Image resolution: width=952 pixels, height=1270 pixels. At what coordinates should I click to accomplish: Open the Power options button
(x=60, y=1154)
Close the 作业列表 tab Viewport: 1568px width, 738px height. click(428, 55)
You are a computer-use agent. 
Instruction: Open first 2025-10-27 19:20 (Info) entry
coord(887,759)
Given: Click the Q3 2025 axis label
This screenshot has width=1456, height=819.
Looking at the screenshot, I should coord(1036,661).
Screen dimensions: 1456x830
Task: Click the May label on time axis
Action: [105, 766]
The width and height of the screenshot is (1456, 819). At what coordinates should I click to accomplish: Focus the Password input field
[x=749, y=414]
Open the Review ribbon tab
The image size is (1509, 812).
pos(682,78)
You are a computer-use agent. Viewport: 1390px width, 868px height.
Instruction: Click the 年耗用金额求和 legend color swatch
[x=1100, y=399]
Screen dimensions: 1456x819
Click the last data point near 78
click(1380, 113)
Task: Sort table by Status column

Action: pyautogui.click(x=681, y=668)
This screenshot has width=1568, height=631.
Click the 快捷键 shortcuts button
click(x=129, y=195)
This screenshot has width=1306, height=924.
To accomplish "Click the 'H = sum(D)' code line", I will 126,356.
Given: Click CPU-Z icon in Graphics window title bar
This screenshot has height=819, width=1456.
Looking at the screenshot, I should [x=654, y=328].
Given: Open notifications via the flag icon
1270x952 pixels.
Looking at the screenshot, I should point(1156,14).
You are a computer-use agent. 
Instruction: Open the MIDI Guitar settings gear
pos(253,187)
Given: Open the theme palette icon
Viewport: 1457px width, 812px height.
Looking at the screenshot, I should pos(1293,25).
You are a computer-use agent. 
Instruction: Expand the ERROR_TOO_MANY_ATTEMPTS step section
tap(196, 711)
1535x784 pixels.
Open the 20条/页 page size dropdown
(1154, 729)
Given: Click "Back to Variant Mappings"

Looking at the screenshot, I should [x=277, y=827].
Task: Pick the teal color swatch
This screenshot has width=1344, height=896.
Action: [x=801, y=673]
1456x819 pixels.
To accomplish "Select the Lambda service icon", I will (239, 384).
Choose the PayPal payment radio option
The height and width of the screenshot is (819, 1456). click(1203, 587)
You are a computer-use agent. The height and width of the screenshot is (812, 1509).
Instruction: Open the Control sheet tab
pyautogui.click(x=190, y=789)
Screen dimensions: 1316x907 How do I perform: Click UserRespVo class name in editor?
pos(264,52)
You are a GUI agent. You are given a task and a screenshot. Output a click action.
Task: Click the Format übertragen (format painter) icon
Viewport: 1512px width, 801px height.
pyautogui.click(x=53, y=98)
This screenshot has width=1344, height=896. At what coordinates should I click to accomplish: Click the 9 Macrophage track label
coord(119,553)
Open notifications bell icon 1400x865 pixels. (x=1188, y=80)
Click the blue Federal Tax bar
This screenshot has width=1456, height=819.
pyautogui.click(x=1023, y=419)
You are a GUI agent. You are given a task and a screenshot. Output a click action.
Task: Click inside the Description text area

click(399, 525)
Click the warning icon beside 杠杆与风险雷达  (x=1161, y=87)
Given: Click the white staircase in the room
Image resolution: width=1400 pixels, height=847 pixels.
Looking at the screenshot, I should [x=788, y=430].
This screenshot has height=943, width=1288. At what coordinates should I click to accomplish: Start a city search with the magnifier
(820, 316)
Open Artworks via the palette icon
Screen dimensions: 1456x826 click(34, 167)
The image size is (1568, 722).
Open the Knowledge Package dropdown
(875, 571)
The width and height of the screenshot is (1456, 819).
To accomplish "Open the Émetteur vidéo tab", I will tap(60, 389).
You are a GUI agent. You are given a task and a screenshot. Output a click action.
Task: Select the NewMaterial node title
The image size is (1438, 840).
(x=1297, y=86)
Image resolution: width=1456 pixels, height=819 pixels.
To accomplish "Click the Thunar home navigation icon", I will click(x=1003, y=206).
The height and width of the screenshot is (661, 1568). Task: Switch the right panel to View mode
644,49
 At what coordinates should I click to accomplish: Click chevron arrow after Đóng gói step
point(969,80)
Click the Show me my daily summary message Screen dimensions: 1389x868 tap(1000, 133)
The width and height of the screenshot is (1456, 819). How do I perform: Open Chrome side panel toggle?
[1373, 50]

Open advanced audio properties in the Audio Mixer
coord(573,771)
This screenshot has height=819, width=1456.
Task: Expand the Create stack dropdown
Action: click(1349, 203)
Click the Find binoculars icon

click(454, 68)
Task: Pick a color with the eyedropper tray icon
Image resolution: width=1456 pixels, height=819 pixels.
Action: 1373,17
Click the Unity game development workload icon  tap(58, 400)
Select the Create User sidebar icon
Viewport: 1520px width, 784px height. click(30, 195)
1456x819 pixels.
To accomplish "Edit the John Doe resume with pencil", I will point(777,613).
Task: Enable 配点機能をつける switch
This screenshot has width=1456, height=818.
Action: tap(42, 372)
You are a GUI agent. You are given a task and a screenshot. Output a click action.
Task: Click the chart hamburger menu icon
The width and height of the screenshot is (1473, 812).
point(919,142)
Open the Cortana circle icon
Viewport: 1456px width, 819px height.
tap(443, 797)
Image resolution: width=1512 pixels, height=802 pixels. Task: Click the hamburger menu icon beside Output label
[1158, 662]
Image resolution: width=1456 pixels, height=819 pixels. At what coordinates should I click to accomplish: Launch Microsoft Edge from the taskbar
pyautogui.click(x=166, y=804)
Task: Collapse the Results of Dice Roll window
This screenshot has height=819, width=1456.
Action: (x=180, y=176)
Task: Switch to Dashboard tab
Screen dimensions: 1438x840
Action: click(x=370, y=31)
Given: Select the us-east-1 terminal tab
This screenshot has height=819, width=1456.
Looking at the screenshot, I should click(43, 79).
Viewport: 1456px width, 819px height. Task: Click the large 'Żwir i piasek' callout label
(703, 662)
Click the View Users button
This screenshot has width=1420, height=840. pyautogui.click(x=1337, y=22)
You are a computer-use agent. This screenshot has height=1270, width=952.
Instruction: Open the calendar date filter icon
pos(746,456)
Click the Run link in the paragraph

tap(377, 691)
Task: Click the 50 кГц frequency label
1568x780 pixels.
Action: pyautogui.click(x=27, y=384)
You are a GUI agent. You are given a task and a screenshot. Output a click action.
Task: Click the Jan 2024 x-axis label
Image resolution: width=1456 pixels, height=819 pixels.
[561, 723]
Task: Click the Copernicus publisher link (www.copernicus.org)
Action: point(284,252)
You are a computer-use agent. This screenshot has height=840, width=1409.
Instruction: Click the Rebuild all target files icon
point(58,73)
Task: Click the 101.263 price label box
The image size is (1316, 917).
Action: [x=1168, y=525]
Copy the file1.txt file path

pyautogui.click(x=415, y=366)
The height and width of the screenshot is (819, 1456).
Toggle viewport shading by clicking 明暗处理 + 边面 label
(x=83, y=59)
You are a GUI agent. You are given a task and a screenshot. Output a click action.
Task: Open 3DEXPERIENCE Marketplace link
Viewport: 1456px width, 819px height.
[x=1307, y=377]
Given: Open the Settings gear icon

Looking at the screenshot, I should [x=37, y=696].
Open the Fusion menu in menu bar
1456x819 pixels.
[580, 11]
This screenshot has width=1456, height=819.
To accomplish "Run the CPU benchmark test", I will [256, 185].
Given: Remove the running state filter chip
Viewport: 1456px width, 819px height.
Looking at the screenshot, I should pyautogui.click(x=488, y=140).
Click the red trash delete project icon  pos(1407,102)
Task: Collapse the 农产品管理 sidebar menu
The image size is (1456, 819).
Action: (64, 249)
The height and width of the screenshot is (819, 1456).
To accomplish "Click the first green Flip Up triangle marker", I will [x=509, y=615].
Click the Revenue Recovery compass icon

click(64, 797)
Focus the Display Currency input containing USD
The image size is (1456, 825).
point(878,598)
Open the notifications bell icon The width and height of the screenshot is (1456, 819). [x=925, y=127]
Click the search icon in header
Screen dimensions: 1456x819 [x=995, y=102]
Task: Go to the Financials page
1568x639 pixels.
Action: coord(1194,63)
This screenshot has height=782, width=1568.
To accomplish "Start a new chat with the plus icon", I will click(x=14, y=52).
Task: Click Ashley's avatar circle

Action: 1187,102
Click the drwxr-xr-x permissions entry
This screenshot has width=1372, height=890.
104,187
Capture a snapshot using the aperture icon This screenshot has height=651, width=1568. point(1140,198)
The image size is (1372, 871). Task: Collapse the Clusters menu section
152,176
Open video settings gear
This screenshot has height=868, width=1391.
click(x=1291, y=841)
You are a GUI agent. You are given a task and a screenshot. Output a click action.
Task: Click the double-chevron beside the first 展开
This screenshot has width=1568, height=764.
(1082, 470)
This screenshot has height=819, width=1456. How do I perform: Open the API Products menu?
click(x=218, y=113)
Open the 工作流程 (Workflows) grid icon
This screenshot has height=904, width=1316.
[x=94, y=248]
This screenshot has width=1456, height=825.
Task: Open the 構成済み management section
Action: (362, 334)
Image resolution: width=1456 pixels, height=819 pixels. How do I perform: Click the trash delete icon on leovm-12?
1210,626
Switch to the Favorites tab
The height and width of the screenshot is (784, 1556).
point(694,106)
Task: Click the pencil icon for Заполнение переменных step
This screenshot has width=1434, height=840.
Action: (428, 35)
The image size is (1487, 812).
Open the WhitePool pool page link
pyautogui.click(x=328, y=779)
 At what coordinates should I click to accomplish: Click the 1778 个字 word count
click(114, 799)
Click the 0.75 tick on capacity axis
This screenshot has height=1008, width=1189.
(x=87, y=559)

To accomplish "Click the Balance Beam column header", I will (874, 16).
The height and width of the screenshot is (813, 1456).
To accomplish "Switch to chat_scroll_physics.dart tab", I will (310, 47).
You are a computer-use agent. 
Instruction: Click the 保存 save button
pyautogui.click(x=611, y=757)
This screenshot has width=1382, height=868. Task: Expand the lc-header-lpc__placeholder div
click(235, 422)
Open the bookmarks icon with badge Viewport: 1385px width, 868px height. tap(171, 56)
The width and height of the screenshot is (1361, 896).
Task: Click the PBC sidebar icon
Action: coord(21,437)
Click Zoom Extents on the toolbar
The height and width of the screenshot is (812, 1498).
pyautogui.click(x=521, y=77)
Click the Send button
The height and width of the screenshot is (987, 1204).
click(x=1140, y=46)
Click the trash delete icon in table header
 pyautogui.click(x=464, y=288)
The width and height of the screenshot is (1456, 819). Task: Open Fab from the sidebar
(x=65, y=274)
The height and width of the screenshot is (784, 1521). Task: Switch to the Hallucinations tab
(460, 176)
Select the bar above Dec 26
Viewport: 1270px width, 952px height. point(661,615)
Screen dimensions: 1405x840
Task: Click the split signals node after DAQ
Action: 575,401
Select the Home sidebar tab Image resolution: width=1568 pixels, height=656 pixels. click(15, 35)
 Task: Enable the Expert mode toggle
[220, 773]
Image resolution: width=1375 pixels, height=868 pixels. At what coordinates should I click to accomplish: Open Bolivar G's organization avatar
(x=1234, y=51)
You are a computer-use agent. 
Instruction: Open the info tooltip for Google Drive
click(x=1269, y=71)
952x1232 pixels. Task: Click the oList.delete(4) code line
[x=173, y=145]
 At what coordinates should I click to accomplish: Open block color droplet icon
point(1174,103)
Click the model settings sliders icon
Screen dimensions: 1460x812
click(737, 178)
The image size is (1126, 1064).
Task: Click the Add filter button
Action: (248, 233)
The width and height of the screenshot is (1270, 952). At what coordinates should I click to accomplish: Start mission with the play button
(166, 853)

■ ■ ■ ■

Requirement - Each line with "will" in it must be identified and copied from the material.

Solution to this task -
To accomplish "Click the 'H = sum(D)' code line", I will 126,356.
To accomplish "Select the Lambda service icon", I will (239, 384).
To accomplish "Open the Émetteur vidéo tab", I will tap(60, 389).
To accomplish "Click the Thunar home navigation icon", I will click(x=1003, y=206).
To accomplish "Edit the John Doe resume with pencil", I will point(777,613).
To accomplish "Run the CPU benchmark test", I will [256, 185].
To accomplish "Click the first green Flip Up triangle marker", I will [x=509, y=615].
To accomplish "Start a new chat with the plus icon", I will click(x=14, y=52).
To accomplish "Click the Balance Beam column header", I will (874, 16).
To accomplish "Switch to chat_scroll_physics.dart tab", I will (310, 47).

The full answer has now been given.